YOUR INSTRUCTIONS
The entries that follow include a run beginning at the line with "FISIOTERAPISTA (505, 1384)" and ending at the line with "IND Shop (232, 253)"; restate that run word for word and leave the rest out.

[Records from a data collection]
§
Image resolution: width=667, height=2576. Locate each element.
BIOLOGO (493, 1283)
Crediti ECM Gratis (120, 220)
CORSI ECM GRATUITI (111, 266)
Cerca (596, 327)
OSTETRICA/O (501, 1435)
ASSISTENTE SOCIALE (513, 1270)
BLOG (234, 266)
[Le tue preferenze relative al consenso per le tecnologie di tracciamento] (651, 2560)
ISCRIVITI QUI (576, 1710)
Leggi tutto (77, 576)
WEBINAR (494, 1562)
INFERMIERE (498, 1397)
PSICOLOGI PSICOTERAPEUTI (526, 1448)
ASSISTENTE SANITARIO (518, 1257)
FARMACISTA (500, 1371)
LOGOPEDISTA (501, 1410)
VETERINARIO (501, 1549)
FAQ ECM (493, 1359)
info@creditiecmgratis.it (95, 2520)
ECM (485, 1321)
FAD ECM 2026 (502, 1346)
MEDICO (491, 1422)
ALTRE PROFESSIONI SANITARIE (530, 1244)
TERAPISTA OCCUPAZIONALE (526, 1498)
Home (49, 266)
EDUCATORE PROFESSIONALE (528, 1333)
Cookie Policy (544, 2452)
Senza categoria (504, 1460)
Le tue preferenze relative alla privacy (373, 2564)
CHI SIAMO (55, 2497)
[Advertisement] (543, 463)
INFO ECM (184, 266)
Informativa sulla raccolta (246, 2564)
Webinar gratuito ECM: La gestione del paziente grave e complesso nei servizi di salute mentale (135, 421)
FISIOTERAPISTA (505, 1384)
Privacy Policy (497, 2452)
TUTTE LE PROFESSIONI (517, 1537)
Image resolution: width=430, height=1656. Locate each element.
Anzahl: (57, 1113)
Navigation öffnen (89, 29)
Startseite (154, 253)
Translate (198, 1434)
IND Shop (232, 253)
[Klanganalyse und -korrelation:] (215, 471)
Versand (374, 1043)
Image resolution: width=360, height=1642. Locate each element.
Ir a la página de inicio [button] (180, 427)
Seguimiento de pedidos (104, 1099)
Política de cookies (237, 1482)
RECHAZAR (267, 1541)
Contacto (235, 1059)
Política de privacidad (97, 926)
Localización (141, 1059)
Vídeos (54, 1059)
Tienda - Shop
§
YOUR SOLUTION
FISIOTERAPISTA (505, 1384)
Privacy Policy (497, 2452)
TUTTE LE PROFESSIONI (517, 1537)
Image resolution: width=430, height=1656. Locate each element.
Anzahl: (57, 1113)
Navigation öffnen (89, 29)
Startseite (154, 253)
Translate (198, 1434)
IND Shop (232, 253)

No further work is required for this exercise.